DIRECTIONS:
For each entry in the listing, produce an exact copy.
----
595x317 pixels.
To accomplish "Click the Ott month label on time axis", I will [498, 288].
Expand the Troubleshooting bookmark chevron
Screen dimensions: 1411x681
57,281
----
RESPONSE FOR THIS EXERCISE:
595x317 pixels.
To accomplish "Click the Ott month label on time axis", I will [498, 288].
Expand the Troubleshooting bookmark chevron
Screen dimensions: 1411x681
57,281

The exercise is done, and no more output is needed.